C.特定の義務(specific obligations)(第31条~33条)

  • (31条関係)性別や年齢、障害の種別、居住の場、地域、政策の受益者ごとのデータの収集、分析、普及を体系立てることを勧告。そのデータは、アクセシブルなフォーマットによる情報の提供を通してすべての障害者による、自由にアクセシブルであるべき。
  • (33条関係)条約履行の効果的な監視のための障害者政策調整委員会が十分に機能していないこと、国家人権委員会の人的・財政的な資源の不足を懸念し、障害者政策調整委員会が障害者施策の発展と実施に関して十分な役割を実効することを確保し、条約の履行の効果的な監視のために国家人権委員会に適切な人的・財政的資源を提供することを勧告。
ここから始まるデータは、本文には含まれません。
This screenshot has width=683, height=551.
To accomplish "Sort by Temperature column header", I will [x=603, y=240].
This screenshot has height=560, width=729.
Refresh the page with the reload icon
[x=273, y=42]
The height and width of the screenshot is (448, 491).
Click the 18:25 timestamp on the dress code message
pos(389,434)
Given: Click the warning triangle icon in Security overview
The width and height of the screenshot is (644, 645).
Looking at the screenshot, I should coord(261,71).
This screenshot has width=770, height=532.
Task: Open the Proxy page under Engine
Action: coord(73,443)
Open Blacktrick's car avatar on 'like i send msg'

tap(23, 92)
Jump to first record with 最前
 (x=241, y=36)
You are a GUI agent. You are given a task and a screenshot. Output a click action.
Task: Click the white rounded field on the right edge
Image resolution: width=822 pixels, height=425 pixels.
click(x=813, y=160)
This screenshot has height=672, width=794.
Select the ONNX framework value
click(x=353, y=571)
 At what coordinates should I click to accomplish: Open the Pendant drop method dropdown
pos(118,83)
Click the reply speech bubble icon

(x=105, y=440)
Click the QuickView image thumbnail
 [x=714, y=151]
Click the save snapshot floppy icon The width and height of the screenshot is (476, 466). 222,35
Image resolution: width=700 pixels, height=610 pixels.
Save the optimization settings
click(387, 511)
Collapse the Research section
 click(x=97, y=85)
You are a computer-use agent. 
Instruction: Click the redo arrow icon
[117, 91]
さらに、条約履行の監視に、障害者とそれらを代表する団体の完全参加を確保するための法的規定を行う事を勧告。

4.まとめ

(1)韓国政府への総括所見と日本

日本の制度、状況との類似性から、韓国政府への事前質問事項や総括所見の内容は、日本に対する事前質問事項や総括所見の内容をある程度予想させるものとなる。権利条約から見て、日本に求められる課題の整理に役に立つ。

(2)NGOの効果的な動き

今後NGOレポート作成の体制づくりや国連での活動について、韓国のNGO報告書連帯の動きは大いに参考になり、例えば、韓国の主な障害者団体が全て網羅されている。特に権利委員会の事前質問事項(List of Issues)作成と総括所見の内容に大きな影響を及ぼすことができたのは、周到な準備と情報収集がうまくいったためと思われる。